As I mentioned, the novel is actually a series of separate
but ingeniously linked stories whose connections are not immediately obvious.
Each story has its own style, its own characters, and its own method of
storytelling. They each take place in a different time – starting in the 1800’s
all the way through sometime into the far future – and in a different place. It
is only as you read and progress through the book that the subtle connections
between the stories gradually unfold into a cohesive whole.
The novel begins with The
Pacific Journal of Adam Ewing, a first-person diary written by a man in the
mid-1800’s who is on board a ship, sailing from remote islands off the coast of
New Zealand, where he had business, through Hawaii, and back to his home in San
Francisco. The next section, Letters from
Zedelghem, is a series of letters from one friend, living in Belgium in 1931,
to another.
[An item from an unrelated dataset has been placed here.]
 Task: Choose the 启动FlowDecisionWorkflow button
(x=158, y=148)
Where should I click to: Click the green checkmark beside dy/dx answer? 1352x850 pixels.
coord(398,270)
Next is The First Luisa Rey
Mystery, a narrative about a journalist investigating a possible nuclear
industry scandal and cover-up in the 1970’s in a fictional California city
(which I just looked up and learned of yet another hidden connection in the
book!). In the very first sentence of this story, we encounter a familiar name
from a previous story.
The Ghastly Ordeal of
Timothy Cavendish is next, which its author explains in the first pages is
his hand-written memoir of events that took place in 1990’s England. The book
then jumps ahead to an undetermined time in the future in Korea in An Orison of Sonmi-451, in which the
world is both similar to and very different from our own today, and an
interview with a criminal gradually reveals the details of that dystopian world.
Finally, we get to the story Sloosha’s
Crossin’ An’ Ev’rythin’ After, a verbal telling of a story by an old man
about his childhood, on Hawaii very far into the future, after some sort of
apocalypse has taken mankind back to its agrarian roots.
Each story links with the others in subtle and creative ways
and is revisited twice in the book, in reverse order the second time (except
the last one I mentioned which is a single story in the middle). I was a bit
confused by the books’ shifting perspectives at first but soon settled into its
unique rhythms and went along for the ride. And what a ride it is! As you start
each new story, you don’t know how it will connect with the previous ones, but
discovering those tiny connections between people of different times is one of
this novel’s unique joys.
The writing in Cloud
Atlas is nothing short of mind-blowing. Each story comes across as written
(or spoken) by a different character, in a different style, and with a different
way of narrating. David Mitchell is like the conductor of an orchestra,
bringing these separate tunes together into a cohesive symphony. It’s a unique
experience in fiction…and I’ve read a LOT of novels! In addition, Mitchell’s
writing is so beautiful that I often tabbed quotes that I wanted to write down,
like this one, that one friend writes to another in Letters from Zedelghem:
“Autumn is leaving its mellowness behind for its spiky,
rotted stage. Don’t remember summer even saying good-bye.”
I love books that make me think, and Cloud Atlas also includes many thought-provoking lines that struck
me. This one is from the interview in that dystopian future, but its insights apply
remarkably well to our world today (and to all of the worlds depicted in the
novel):
“…ignorance of the Other engenders fear; fear engenders
hatred; hatred engenders violence; violence engenders further violence until
the only “rights,” the only law, are whatever is willed by the most powerful.”
Cloud Atlas is
one of the most clever, interesting, engaging books that I have ever read. Did
I mention how clever it is? The more I read, the more I liked it, until I got
to that point that arrives in all excellent novels, where I never wanted it to
end. Two weeks later, I am still thinking about it and marveling at such an
intricate, smart, unique approach to telling a story. This is a book that will
stick with me for a long time and is definitely in my top 10 books of all time.
I can’t wait to read some of Mitchell’s other novels.
Not convinced yet? “YOU MUST READ THIS AMAZING BOOK!”